A Simple Act of Kindness in Nicaragua

 

The sun is beating down, the wind is beating strong. It blows the trash amidst the dusty bowl. A plastic bag gets stuck to my leg. The buzzards are fighting with the horses: who will get the best treasure? This is the environment in which they spend their days. Racing to the fresh pile the dump truck has deposited, competing for the plastic bottle that will complete their 50 required to earn $1. I notice her sitting amidst the workers, waiting for them to come spend 20 pesos on her fruit juice. She is beautiful: blue eyes, wrinkled tan skin, rings on all her fingers. She is so grateful when I show an interest in her life. She offers me one of the battered, worn metal pieces of jewelry she has salvaged from the dump. In this moment I am grateful; not only for the nice jewelry that I myself possess, that I’ve received as gifts over the years, that collectively may be worth as much as she earns in a year. I am grateful for the sheer kindness of a stranger that has shown up in my life, that she is willing to part with one of her precious finds because she thinks I deserve it.

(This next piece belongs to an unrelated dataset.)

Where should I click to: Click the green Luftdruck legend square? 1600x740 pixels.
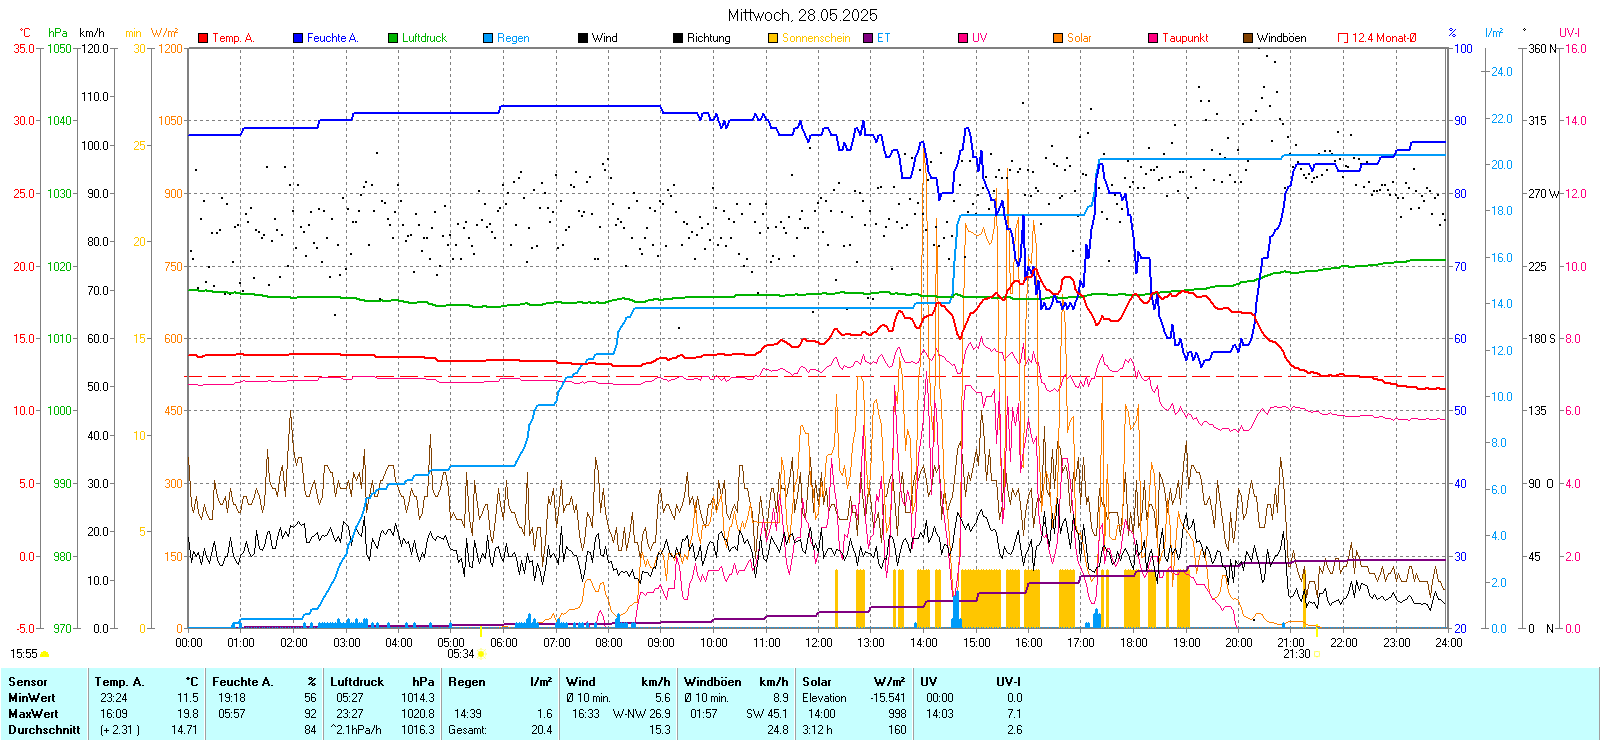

I politely decline her offer, not wanting to offend her with the truth that I would rather not stick someone’s old, dirty earrings in my ears. I settle for telling her that I would rather she keep them for herself; she needs them more than I do. Instead we share a mutual gift: a conversation, an interest in each other’s lives, a question and a kind smile. And the next time I visit, she remembers my name. Why do we have to save gratitude for one day a year? With my job in Nicaragua, we would take our visiting high school students to the city dump, where they’d assist a local NGO in providing mobile classes for the children that would work at the dump or wait all day for their parents to earn their only source of income.

Dirty and shoeless, they ran after the truck, excited for the one hour every two weeks they had to practice their math or writing skills. After the visit, silence on the bus. The students felt full of shame and guilt, and I shared their discomfort. Why are they so thankful to find a battered toy or a beat-up pair of shoes, when we can’t find happiness until we have a brand-new pair of the latest Nikes? The answer can’t be found, and there’s only so much we can personally do to solve these problems of mass division in our world. Yet the one thing we can do: turn our guilt into gratitude. Turn “grateful” from a feeling into an action, turn “gratitude” from a once-yearly excuse to eat a large meal into a daily lifestyle.

Appreciate what we have instead of taking it for granted. We must learn how to be grateful for more than just our worldly possessions, for some basic necessities come with more than just a price tag. Living in Nicaragua made me ever-mindful of what I’d under-appreciated my entire life: access to education, electricity, clean running water, shoes on my feet, a roof over my head and three healthy meals each and every single day. This realization lies deep within us, yet sometimes we must travel to another world to find it; sometimes, it may only be unearthed by a simple act of kindness.